> _TASK GOAL_
Count the lines below that hold "beside". Give the number without comment.

> _RECORDED INFORMATION_
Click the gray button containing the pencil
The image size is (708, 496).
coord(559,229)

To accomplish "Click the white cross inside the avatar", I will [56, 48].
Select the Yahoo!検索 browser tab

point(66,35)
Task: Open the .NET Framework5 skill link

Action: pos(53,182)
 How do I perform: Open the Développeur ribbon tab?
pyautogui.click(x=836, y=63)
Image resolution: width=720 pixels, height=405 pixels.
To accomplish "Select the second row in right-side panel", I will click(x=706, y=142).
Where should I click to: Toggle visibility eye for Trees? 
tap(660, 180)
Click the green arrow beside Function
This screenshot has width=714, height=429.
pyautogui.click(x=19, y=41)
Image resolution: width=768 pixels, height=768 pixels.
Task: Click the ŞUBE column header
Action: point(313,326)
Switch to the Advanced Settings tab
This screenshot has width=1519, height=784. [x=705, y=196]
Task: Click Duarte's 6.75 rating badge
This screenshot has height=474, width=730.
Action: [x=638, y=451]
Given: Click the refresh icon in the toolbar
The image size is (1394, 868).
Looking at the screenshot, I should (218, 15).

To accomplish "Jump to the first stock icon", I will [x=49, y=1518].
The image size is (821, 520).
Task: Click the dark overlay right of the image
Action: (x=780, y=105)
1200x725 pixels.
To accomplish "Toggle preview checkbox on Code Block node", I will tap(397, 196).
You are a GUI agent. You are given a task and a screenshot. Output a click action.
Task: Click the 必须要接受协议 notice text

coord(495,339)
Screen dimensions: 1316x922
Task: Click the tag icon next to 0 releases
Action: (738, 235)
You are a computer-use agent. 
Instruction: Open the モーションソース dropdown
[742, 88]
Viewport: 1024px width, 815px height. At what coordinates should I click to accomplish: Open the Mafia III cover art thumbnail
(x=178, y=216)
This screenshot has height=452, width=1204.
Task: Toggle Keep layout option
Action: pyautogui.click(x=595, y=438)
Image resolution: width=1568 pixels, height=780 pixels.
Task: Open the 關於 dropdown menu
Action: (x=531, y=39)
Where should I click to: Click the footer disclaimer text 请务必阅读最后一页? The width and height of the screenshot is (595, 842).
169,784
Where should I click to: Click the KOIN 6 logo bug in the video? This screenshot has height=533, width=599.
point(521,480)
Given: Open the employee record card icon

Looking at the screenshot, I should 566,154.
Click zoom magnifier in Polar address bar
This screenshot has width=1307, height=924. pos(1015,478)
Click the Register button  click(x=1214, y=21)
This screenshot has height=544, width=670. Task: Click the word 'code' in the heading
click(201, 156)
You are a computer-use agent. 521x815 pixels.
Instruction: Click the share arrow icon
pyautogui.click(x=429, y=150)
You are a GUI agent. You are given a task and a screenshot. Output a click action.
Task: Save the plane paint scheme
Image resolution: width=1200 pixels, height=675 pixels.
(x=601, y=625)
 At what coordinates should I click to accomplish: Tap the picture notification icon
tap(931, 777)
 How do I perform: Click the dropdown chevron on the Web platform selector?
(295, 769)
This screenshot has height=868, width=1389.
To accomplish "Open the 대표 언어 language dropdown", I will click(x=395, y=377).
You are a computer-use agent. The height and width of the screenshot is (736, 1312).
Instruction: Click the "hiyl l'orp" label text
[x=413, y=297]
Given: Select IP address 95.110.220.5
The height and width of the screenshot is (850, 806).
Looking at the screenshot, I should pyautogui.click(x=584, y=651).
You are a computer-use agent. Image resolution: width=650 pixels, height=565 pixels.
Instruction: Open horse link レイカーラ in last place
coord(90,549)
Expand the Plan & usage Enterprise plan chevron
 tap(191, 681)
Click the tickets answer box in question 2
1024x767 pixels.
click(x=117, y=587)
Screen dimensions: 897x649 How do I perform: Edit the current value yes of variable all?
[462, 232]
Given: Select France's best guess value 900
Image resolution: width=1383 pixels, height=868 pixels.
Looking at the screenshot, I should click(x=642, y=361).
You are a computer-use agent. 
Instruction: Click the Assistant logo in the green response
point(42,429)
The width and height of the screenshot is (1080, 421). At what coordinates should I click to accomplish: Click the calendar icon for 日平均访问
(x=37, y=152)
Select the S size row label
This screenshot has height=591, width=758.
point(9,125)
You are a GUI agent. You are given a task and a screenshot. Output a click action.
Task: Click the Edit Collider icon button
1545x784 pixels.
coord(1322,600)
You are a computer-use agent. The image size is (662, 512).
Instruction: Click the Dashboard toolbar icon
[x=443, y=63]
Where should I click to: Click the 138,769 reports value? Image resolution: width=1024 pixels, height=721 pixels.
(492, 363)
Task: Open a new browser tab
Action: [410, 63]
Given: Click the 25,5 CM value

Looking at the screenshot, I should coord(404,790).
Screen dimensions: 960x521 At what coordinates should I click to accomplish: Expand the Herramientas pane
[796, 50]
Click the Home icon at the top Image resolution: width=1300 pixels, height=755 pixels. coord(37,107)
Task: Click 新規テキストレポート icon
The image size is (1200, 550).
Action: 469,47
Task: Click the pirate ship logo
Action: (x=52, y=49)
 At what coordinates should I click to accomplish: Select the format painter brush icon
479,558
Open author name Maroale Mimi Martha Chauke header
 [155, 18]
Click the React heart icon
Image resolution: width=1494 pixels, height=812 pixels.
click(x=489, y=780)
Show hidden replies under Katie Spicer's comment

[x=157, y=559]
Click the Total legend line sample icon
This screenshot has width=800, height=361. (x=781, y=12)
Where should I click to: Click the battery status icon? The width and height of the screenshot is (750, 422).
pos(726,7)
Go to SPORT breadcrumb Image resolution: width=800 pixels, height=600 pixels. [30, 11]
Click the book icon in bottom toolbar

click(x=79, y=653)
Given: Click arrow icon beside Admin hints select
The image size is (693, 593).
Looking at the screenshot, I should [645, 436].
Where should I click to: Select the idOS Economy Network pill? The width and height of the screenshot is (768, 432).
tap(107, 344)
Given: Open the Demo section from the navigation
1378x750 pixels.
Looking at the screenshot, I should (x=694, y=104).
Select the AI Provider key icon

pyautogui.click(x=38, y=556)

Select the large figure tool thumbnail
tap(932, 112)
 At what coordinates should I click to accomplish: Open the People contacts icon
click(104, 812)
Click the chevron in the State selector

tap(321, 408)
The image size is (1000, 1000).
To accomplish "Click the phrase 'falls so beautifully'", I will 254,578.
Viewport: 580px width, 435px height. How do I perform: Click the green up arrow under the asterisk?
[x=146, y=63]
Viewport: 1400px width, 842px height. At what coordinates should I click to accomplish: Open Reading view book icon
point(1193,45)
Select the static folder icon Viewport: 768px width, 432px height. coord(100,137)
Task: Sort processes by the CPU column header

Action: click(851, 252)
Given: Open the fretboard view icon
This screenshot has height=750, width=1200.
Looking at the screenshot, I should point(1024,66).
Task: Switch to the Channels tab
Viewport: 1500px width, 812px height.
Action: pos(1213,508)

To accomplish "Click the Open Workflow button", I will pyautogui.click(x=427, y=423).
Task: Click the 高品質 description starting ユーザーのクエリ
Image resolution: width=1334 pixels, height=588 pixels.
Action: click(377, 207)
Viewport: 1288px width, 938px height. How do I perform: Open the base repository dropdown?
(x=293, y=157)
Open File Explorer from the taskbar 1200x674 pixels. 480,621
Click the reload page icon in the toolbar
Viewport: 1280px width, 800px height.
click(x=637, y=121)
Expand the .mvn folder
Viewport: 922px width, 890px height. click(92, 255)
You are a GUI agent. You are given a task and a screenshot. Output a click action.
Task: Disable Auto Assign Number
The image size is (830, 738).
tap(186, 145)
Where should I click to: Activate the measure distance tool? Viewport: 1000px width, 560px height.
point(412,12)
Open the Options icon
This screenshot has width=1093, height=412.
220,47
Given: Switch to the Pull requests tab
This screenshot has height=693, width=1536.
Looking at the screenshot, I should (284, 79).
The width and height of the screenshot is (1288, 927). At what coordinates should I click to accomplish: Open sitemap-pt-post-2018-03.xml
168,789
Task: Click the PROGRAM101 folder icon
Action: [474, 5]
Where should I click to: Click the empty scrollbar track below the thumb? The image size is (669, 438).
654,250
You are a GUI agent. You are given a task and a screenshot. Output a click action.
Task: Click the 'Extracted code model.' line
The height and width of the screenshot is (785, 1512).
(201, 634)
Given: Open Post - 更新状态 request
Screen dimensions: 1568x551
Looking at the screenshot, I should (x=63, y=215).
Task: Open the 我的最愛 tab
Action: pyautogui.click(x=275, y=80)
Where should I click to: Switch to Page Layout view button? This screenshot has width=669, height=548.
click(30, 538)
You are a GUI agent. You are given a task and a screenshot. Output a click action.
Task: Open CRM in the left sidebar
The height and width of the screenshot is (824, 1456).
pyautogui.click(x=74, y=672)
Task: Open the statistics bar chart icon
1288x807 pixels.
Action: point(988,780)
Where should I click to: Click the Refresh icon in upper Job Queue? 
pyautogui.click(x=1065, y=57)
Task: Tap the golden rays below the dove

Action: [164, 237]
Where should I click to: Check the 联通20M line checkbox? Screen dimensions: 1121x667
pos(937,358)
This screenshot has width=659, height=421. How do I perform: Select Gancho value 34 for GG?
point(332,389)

> _ANSWER AREA_
2